Combined with a flu shot that's already been declared not as effective as most years, the agency has warned this flu season could be a severe one.

In its weekly FluView report, the Centers for Disease Control and Prevention said 22 states — mostly in the Midwest and Southeast — reported a high level of influenza activity.

Some other numbers to know; the CDC says the flu is widespread in 36 states, 15 children have died from the flu so far this season and the total number of deaths attributed to the flu hit 6.8 percent this past week. That's the exact percentage where the CDC declares an epidemic.

This year's predominant strain is the H3N2 virus, which caused harsh flu seasons as recently as two years ago. So why aren't we as protected by the flu shot as most years?

"What they're finding is in the predominant virus — at least, early on — it has drifted or become different from what they had predicted," The Washington Post's health blogger Lenny Bernstein said.

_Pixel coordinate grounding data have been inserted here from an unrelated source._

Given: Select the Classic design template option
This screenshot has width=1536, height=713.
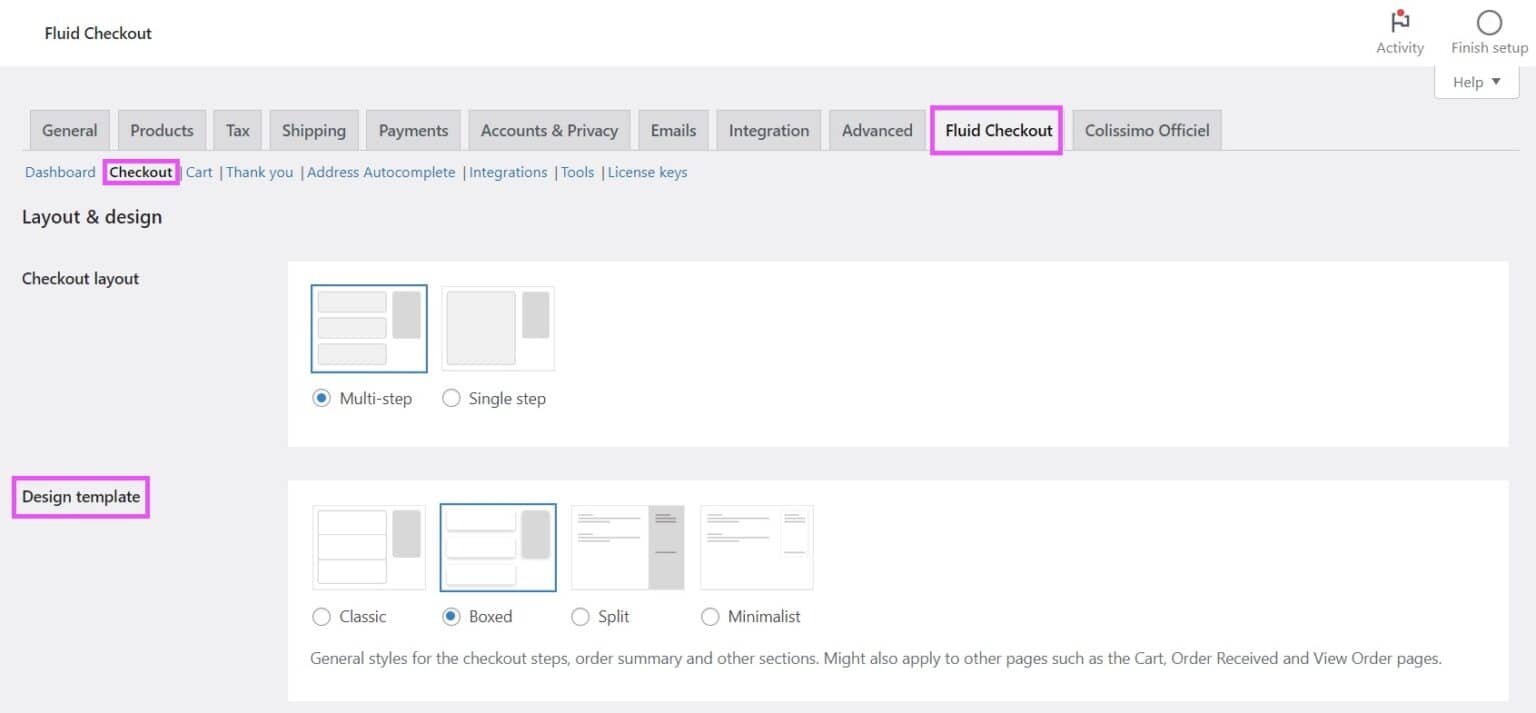Looking at the screenshot, I should pyautogui.click(x=321, y=617).
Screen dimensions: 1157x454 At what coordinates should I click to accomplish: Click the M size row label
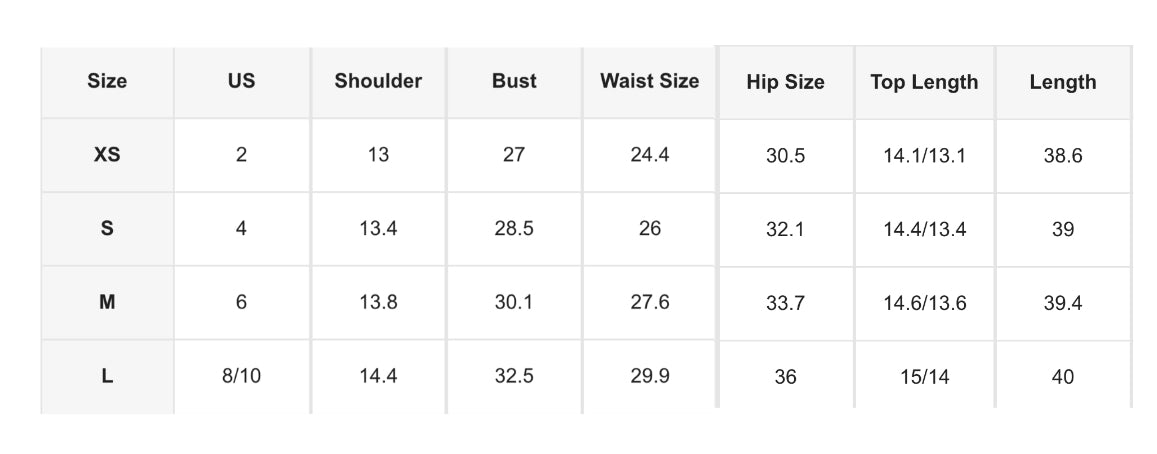coord(107,303)
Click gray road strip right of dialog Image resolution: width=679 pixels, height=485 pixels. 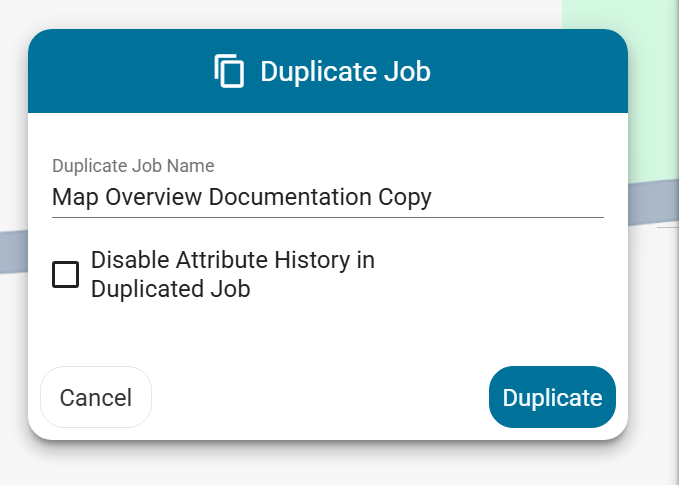(x=653, y=202)
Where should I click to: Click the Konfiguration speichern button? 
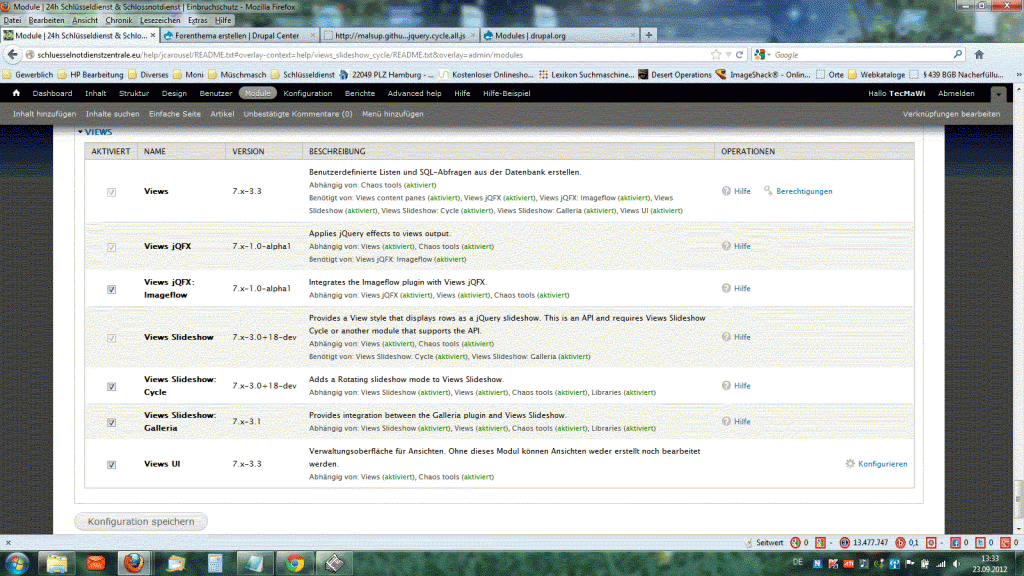pos(141,521)
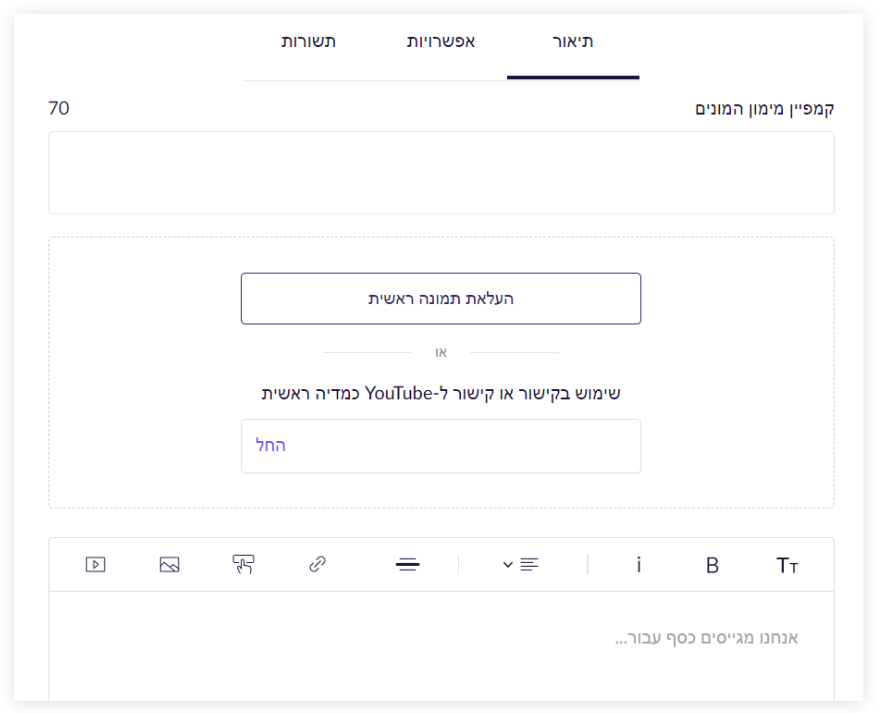Click the insert video icon
Viewport: 880px width, 713px height.
(95, 565)
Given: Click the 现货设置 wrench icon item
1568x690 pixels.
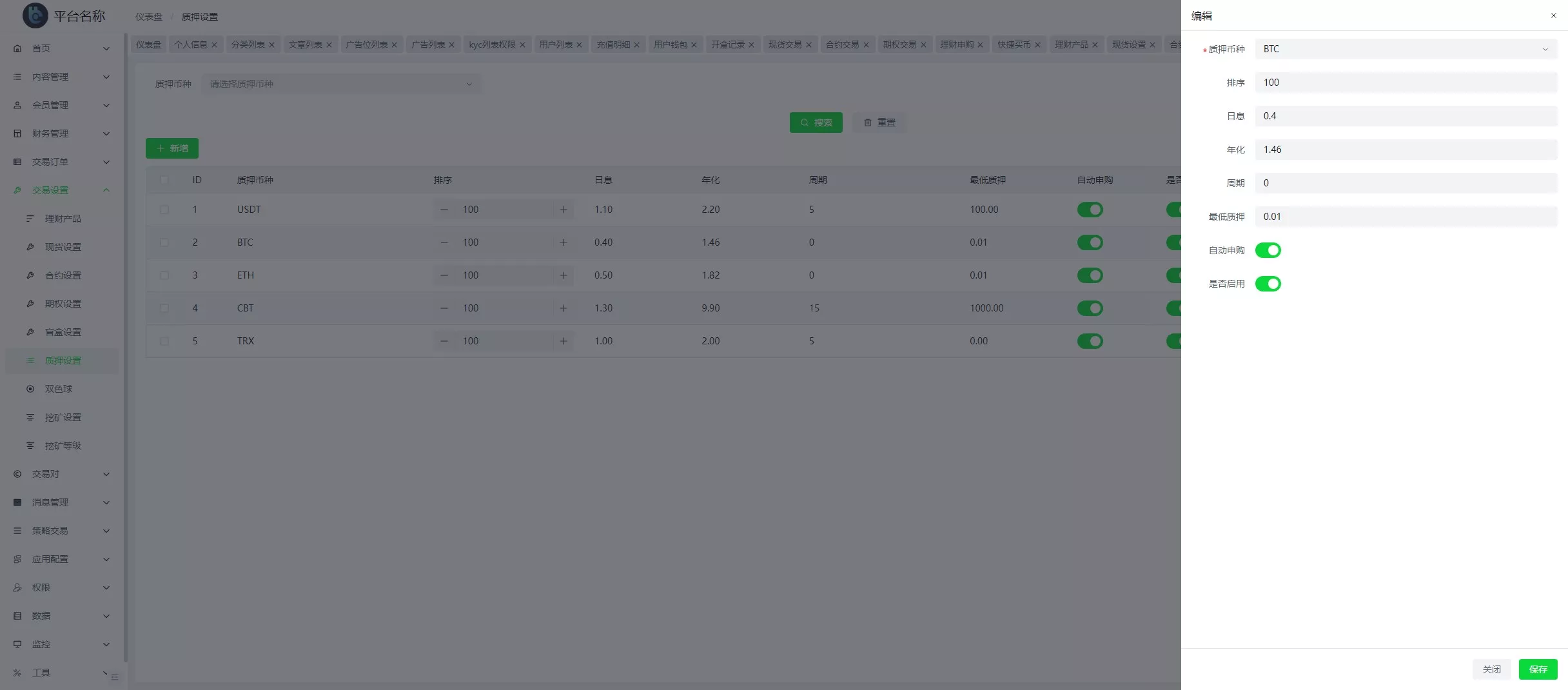Looking at the screenshot, I should [62, 247].
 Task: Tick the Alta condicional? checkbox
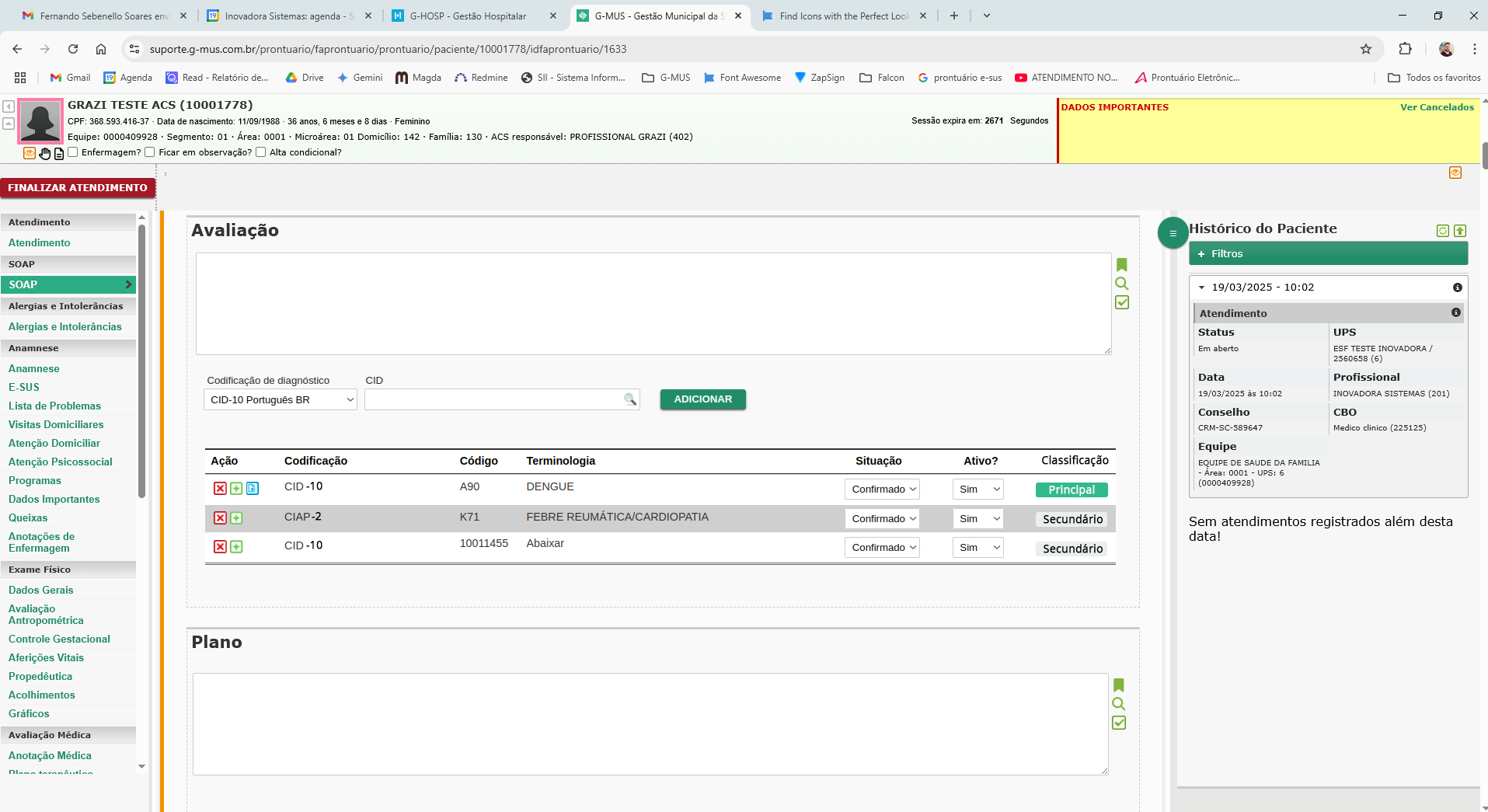261,152
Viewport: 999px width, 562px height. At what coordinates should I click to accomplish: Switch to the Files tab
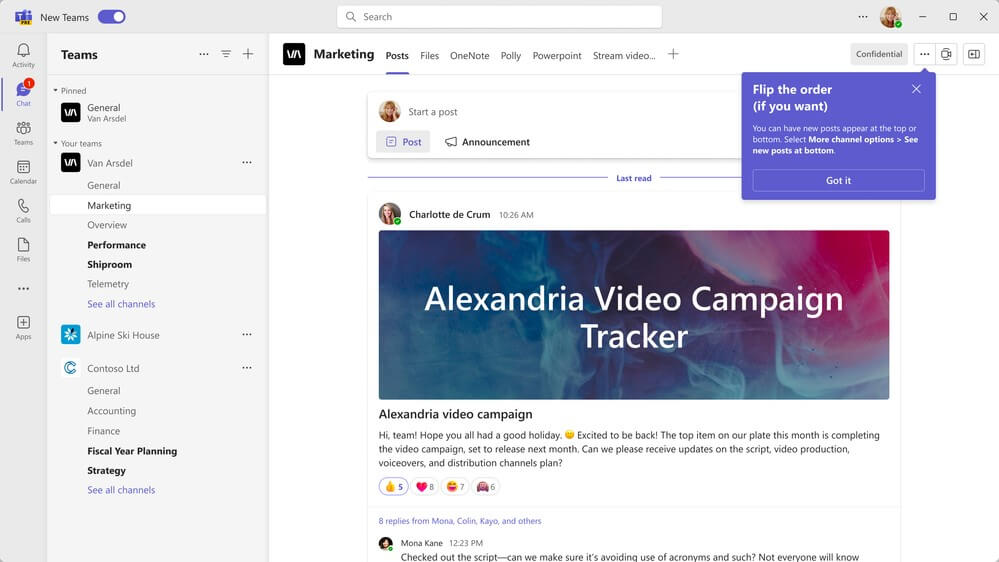coord(429,56)
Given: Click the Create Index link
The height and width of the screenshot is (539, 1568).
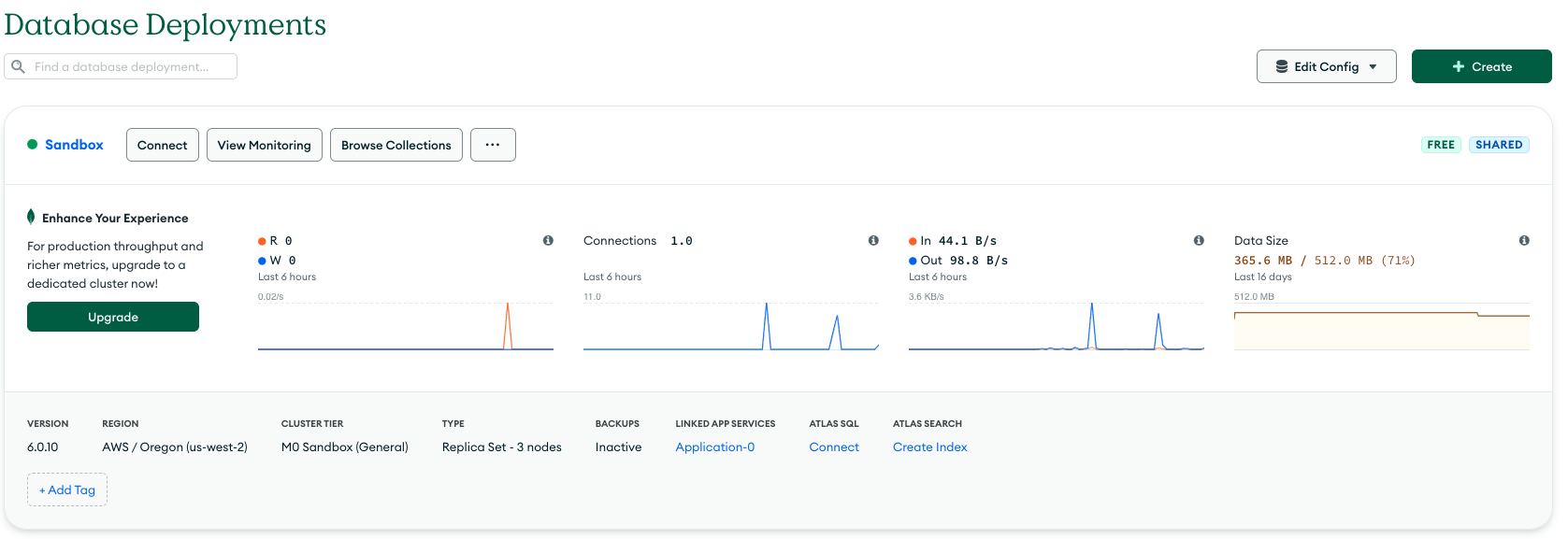Looking at the screenshot, I should (929, 447).
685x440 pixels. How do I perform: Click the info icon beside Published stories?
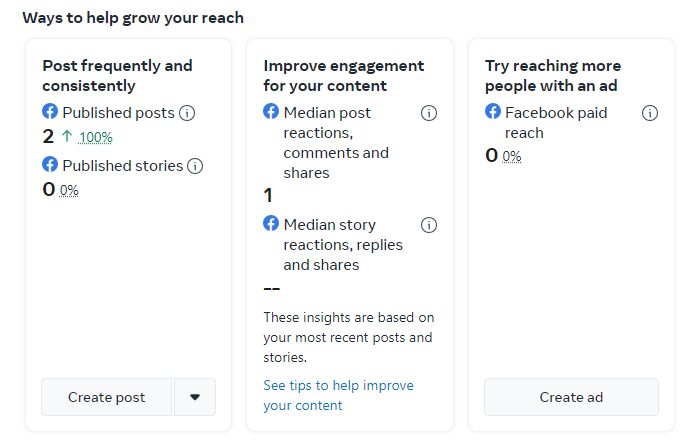pyautogui.click(x=195, y=166)
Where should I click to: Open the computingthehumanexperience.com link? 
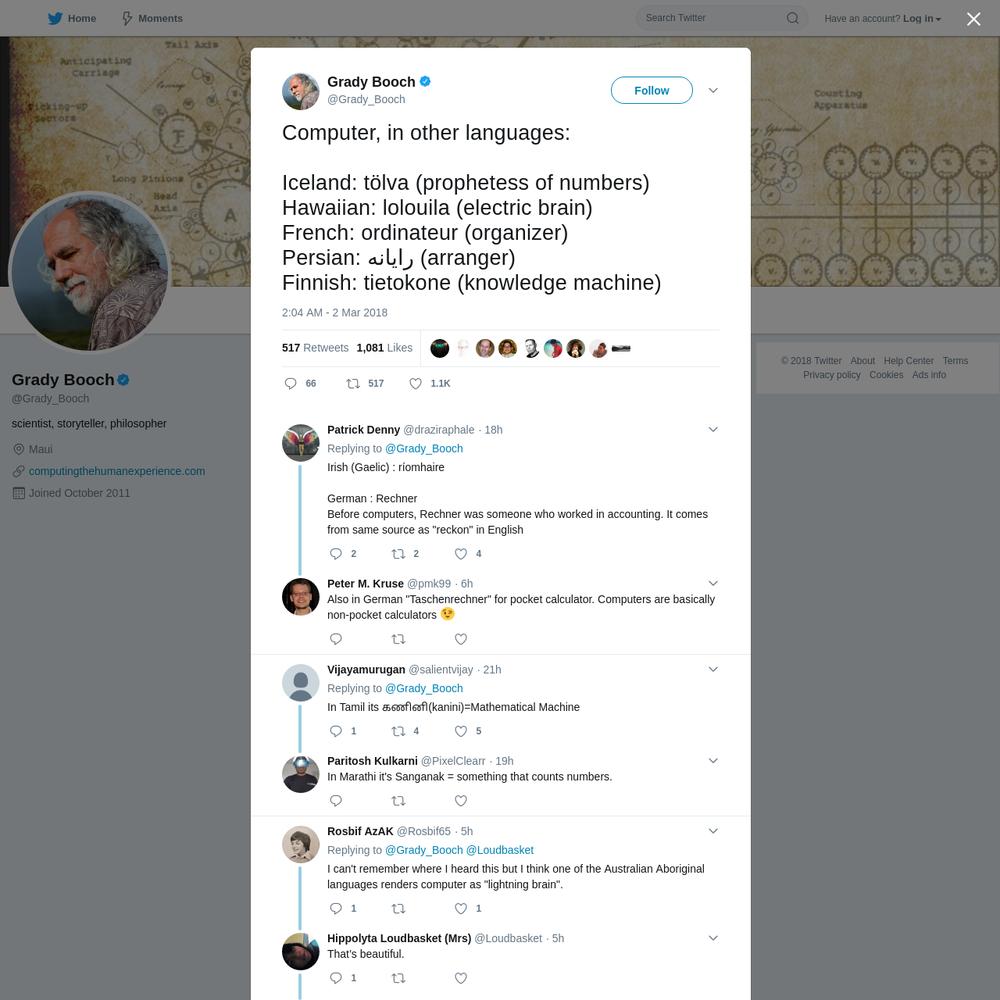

"By the time they knew that it had mutated to this extent, it was really too late to change the vaccine," Dr. Roshini Rajapaksa of the NYU Langone Medical Center told Fox News. "They figured this out around March. That's too late for a vaccine that really comes out in October."

You'll be hard-pressed to find a medical professional, however, who says to take this year off when it comes to getting a shot because they say some coverage is better than no coverage.

The summary of the CDC's weekly report says more states will likely fall into that high activity category soon and rather bluntly advises, "If you have not been vaccinated yet this season, get vaccinated now."

The head of Johns Hopkins' Office of Epidemiology and Infection Prevention pointed out children and the elderly are more susceptible and, if nothing else, she told The Washington Post average adults getting a shot "are in essence protecting those that are vulnerable."

Prepackaged caramel apples linked to 5 deaths, several illnesses

The Associated Press contributed to this story.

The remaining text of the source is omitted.